Ma peinture est liée tout autant à un goût irrépressible de l'assemblage et de la collecte qu'à l'attrait du lointain : cueillir, saisir des morceaux d'instants dans des petits carnets, sur des feuillets libres, laisser fermenter cela jusqu'à ce que l'imaginaire jaillisse dans la magie d'inconscients assemblages.

Combien de terres lointaines, de cités anciennes, de sanctuaires ou de ports faut-il avoir croisés, combien de visages, de processions et de fétiches faut-il avoir rencontrés, d'encens respirés avant que tout cela se cristallise en agencements insoupçonnés ?

Face à l'esthétique du dépouillement, je choisis de figurer la densité, la plénitude, les spasmes des foules, la longue transhumance des peuples polychromes, le grand cirque de la vie avec son lot de farces et sa piste ronde au centre de laquelle parade un immense pachyderme en équilibre précaire.
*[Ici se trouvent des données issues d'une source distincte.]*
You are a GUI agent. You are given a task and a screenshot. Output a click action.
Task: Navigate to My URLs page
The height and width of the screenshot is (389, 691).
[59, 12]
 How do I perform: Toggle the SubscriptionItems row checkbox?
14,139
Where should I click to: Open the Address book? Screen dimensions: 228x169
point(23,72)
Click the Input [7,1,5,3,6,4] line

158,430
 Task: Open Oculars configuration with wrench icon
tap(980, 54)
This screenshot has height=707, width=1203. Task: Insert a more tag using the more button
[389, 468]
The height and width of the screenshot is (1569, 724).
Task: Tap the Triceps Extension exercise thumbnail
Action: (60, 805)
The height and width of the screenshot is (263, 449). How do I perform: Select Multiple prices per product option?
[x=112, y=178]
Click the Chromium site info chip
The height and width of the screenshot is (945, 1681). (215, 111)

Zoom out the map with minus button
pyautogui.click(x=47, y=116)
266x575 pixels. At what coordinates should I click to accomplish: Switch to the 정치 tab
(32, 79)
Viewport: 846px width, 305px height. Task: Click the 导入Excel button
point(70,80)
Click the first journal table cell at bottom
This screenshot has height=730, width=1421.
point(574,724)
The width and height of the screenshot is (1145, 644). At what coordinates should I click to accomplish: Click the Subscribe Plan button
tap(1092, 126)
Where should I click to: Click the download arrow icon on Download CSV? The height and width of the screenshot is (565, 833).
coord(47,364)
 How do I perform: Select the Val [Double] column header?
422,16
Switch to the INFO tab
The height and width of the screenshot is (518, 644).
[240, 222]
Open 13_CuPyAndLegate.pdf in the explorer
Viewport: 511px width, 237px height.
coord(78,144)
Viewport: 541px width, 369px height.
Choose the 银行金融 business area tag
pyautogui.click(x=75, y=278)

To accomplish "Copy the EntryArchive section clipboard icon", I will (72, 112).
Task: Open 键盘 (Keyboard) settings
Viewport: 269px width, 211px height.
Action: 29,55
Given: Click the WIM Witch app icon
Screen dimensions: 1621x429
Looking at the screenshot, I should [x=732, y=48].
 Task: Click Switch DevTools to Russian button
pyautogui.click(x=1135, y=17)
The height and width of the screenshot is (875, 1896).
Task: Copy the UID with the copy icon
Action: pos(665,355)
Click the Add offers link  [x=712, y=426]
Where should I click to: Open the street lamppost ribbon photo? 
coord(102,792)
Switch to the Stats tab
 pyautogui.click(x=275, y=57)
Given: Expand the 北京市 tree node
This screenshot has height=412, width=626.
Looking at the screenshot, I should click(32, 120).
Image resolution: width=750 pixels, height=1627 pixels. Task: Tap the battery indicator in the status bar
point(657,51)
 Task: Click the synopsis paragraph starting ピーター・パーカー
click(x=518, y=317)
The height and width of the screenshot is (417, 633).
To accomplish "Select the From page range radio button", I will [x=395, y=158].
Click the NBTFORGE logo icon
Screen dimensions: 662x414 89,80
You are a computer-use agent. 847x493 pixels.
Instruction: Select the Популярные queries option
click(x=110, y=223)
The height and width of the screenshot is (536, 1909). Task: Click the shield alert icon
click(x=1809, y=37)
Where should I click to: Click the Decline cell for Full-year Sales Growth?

Le tableau traversé de souffles vitaux propose en somme un défi enivrant : représenter une pensée en action, peindre un monde multiple en vision panoramique, donner l'illusion d'embrasser le grand tout.

La peinture dévoile l'autre côté du réel, cet ailleurs longuement désiré, elle révèle le besoin vital de "se" parcourir comme on le ferait d’un pays, de voyager en soi.